Climate change legislation would lead to higher grain prices and major cuts in pork production, witnesses indicated at hearings held late last week by the House Agriculture Subcommittee on Conservation, Credit, Energy and Research in Washington, D.C., according to a release from the National Pork Producers.
By 2050, hog slaughter would be 23% lower compared with baseline levels, according to U.S. Department of Agriculture economist Joseph Glauber. Fed beef slaughter would fall by almost 10% and milk production by about 17%.
Those reductions would result from croplands being converted to woodlands, which the legislation promotes as a way to help cut greenhouse gases.
Glauber says consumer prices could be mitigated, in part, if foreign producers boost production of livestock beyond baseline levels in response to higher prices.

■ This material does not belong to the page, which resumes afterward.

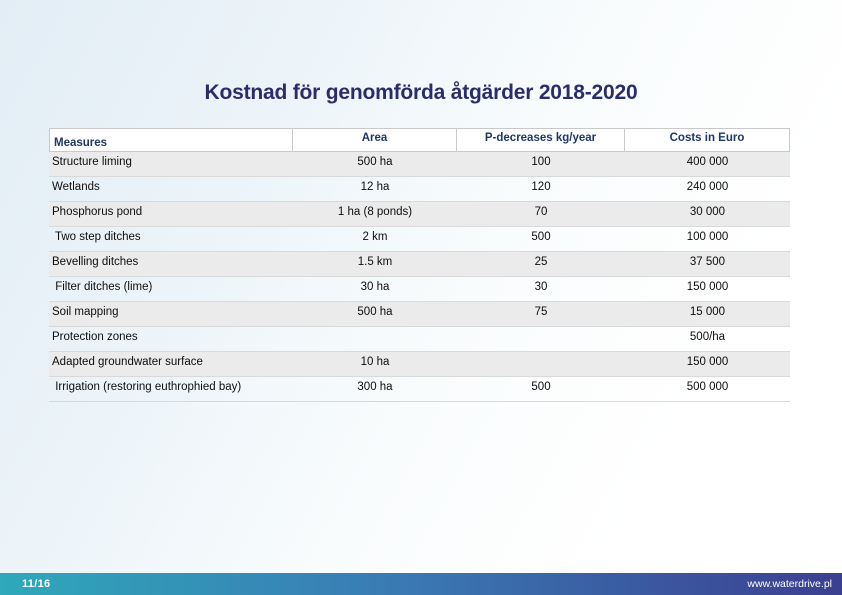 Image resolution: width=842 pixels, height=595 pixels. Describe the element at coordinates (92, 162) in the screenshot. I see `measure-cell: Structure liming` at that location.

Iowa State University agricultural economist Dermot Hayes testified that as many as 50 million acres of cropland could end up being converted to woodlands under the climate-change legislation. Those acres would be in addition to the 30 million acres now in the Conservation Reserve Program and the 40 million acres now being used by the ethanol industry.
Hayes says with that many acres out of crop production, by 2030 corn prices would be about 28% higher than the baseline, and soybean prices would be 20% higher.
The National Pork Producers Council has expressed opposition to Senate and House climate-change bills because they would raise energy prices and production costs.